# Source text start

After all, Paulson’s clients had invested their money with a manager whose returns, Gladwell quotes Zuckerman as saying, were solid, careful, and decidedly unspectacular. Did Paulson decide to put them into a risky derivatives trade with a negative carry just because he’d already made lots of money and was now aiming for posterity? I’m sure all those clients are very happy with Paulson today. But if you’d told them about his strategy while the bubble was still inflating, they might have had a very different opinion indeed.

Update: Zuckerman responds, in the comments.

COMMENT

I thought I’d weigh in on Salmon’s interesting piece, given that it concerns John Paulson, and my recent book, The Greatest Trade Ever.

# Source text end

## Actions to take:
a) According to the Paulson commentary, how did Gladwell quote Zuckerman as describing the returns of the manager with whom Paulson's clients had invested?
b) Carry on writing the commentary about John Paulson's trade, starting after its final sentence.

# Provided data start

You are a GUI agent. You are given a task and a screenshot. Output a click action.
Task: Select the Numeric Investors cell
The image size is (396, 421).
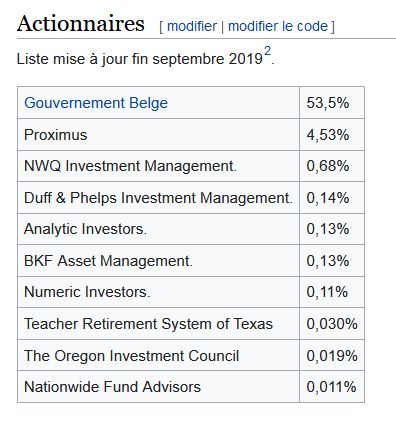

# Provided data end

## Answer list:
a) Solid, careful, and decidedly unspectacular.

b)
Were there risks to Paulson’s trade? For sure. Losses of 8% a year for a few years certainly add up. Then there was the reputation risk—if the trade hadn’t worked, Paulson would have been know as the guy who bet foolishly against mortgages after the experts warned him not to. Paulson likely wouldn’t have been able to try anything similar ever again. Further, when the trade finally started to pay off in early 2007 and Paulson piled up billions, he held on to most of his positions rather than cash out, transforming the trade, in my view, into a riskier one. He suddenly sat on huge profits that easily could have evaporated (as some of them did when the subprime market rallied in the summer of 2007).

But the dangers to Paulson’s trade weren’t outsized and it’s fair to say that he wasn’t acting an “extremely risky” fashion. So I disagree with the thrust of the Salmon piece.

Paulson was using credit-default swaps, which have a much more limited downside than a short position on equities or many other negative bets. The embrace of CDS was a sign that Paulson was indeed risk-averse. And it is unlikely that Paulson ever would have faced 8% annual losses for an extended period. If he was wrong on his trade and housing held up or kept rising, most of those who took out risky mortgages would have refinanced their loans (most of which had 2-year teaser rates), ending his CDS trade.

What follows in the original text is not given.